Enos, R. D. 2014. “Causal Effect of Intergroup Contact on Exclusionary Attitudes.” Proceedings of the National Academy of Sciences 111(10): 3699–3704.

Subjects in the experiment were individuals riding on the commuter rail line and overwhelmingly white. Every morning, multiple trains pass through various stations in suburban communities that were used for this study. For pairs of trains leaving the same station at roughly the same time, one was randomly assigned to receive the treatment and one was designated as a control. By doing so all the benefits of randomization apply for this dataset.

The treatment in this experiment was the presence of two native Spanish-speaking ‘confederates’ (a term used in experiments to indicate that these individuals worked for the researcher, unbeknownst to the subjects) on the platform each morning prior to the train’s arrival. The presence of these confederates, who would appear as Hispanic foreigners to the subjects, was intended to simulate the kind of demographic change anticipated for the United States in coming years. For those individuals in the control group, no such confederates were present on the platform. The treatment was administered for 10 days. Participants were asked questions related to immigration policy both before the experiment started and after the experiment had ended. You will be working withe the dataset with these variables (names may differ slightly):

Variable Description
treatment variable with two levels: “Treated” and “Control”
att_start starting attitude toward immigration issues. Uses a 3 to 15 scale, with higher numbers meaning more conservative
att_end ending attitude toward immigration issues. Uses a 3 to 15 scale, with higher numbers meaning more conservative
gender variable with values “Male” and “Female”
race variable with values “Asian”, “Black”, “Hispanic”, and “White”
liberal logical variable with TRUE meaning liberal
party variable with values “Democrat” and “Republican”
age age in years
income family income in dollars
line commuter train line, with values “Framingham” and “Franklin”
station train station
hisp_perc percentage of Hispanic residents in person’s zip code
ideology_start measure of political ideology, before the experiment, on a 1 to 5 scale, with higher numbers meaning more conservative
ideology_end measure of political ideology, after the experiment, on a 1 to 5 scale, with higher numbers meaning more conservative

Task 0: Update the Name in YAML

Task 1: Loading the Data

This data comes from Enos (2014), which investigated attitudes toward immigration among Boston commuters.

Please load the dataset trains.tsv from the data folder using the readr package and function read_tsv.

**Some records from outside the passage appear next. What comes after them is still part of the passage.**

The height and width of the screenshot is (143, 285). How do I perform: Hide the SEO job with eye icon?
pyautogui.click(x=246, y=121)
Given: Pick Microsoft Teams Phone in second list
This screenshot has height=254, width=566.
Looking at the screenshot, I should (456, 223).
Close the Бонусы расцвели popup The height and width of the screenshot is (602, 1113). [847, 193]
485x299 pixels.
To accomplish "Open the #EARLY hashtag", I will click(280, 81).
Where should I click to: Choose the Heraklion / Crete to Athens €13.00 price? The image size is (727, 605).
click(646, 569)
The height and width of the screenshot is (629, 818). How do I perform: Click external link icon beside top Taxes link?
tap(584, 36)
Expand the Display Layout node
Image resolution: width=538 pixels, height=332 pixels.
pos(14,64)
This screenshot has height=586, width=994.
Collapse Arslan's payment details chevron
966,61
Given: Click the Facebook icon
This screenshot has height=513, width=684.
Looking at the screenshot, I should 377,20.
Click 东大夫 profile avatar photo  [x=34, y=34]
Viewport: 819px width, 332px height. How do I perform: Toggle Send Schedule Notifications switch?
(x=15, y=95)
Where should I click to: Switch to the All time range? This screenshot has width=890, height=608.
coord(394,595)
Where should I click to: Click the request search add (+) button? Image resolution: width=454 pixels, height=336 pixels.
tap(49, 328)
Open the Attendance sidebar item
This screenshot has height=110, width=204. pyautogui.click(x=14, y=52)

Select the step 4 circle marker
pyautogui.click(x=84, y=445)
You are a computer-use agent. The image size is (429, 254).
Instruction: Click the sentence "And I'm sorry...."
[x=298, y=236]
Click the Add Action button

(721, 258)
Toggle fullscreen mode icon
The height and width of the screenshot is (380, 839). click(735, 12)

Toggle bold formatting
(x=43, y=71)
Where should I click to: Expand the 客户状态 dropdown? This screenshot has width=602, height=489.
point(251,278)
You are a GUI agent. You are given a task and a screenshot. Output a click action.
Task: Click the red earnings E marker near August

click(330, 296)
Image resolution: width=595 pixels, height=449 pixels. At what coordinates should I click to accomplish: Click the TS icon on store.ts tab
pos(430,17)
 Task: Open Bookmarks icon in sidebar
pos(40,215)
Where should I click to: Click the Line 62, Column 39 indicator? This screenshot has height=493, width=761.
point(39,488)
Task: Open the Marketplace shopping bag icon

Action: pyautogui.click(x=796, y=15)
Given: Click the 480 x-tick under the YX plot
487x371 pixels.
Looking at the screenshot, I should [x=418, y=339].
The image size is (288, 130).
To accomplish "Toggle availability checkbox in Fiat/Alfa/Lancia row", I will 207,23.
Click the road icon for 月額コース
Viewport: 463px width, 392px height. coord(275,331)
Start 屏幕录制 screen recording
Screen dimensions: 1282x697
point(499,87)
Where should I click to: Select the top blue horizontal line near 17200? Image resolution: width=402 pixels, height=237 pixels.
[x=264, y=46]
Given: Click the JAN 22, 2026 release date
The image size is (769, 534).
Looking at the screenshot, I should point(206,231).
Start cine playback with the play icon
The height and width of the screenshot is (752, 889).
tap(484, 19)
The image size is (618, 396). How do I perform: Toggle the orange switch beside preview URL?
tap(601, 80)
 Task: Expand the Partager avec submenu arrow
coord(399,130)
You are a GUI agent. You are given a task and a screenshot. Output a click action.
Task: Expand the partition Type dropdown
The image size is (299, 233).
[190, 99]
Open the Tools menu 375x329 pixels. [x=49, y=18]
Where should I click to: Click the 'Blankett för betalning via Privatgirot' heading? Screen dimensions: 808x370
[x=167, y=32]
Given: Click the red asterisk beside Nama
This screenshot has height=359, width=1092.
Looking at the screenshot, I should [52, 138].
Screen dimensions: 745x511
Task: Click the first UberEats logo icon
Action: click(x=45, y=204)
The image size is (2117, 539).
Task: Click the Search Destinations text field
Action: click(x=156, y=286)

Make sure the variable names are nice-to-work-with (janitor package can come in handy).

trains <- read_tsv("data/trains.tsv") %>%
  clean_names()
Rows: 115 Columns: 14
── Column specification ────────────────────────────────────────────────────────
Delimiter: "\t"
chr (6): Treatment, Gender, Race, Party, Line, Station
dbl (7): Att Start, Att End, Age, Income, Hisp Perc, Ideology Start, Ideolog...
lgl (1): Liberal

ℹ Use `spec()` to retrieve the full column specification for this data.
ℹ Specify the column types or set `show_col_types = FALSE` to quiet this message.

Task 2: Overview of the Dataset

Describe the dataset. Please answer the following questions in text and with the code where it is needed. I provide you with some template code that can help in answering one of the questions in the chunk below.

  • How many variables are there?

There are 14 variables in the dataset.

  • How many observations exist?

There are 115 observations.

  • How many of the observations belong to Treatment and how many to Control condition?

64 observations belong to the Control condition, the rest of them, 51 cases, belong to Treatment group.

  • What are the types of variables (conceptually, not inside R)? Recall the plot from the slides.

att_start, att_end, ideology_start, ideology_end are, based on the description of them, ordinal, yet due to a large number of categories att_start, att_end, can be treated as discrete numeric ones in practice. gender, race, liberal, party, line, and station are all nominal, and hisp_perc and income are continuous numeric variables.

dim(trains)
[1] 115  14
# number of values per group
trains %>%
  pull(treatment) %>%
  table()
.
Control Treated 
     64      51 
# share of values per group
trains %>%
  pull(treatment) %>%
  table() %>%
  prop.table()
.
  Control   Treated 
0.5565217 0.4434783 

Task 3: Plots for Continuous Discrete Variables

3.1: Make the plots

Create two plots for the distribution of immigration attitudes before the experiment. For the first plot, use geom_histogram(). For the second plot, use geom_bar or make a lollipop plot (see the lab for the code example).

Put the code for the plots into the chunks with respective labels. Don’t forget to make the plots reader-friendly!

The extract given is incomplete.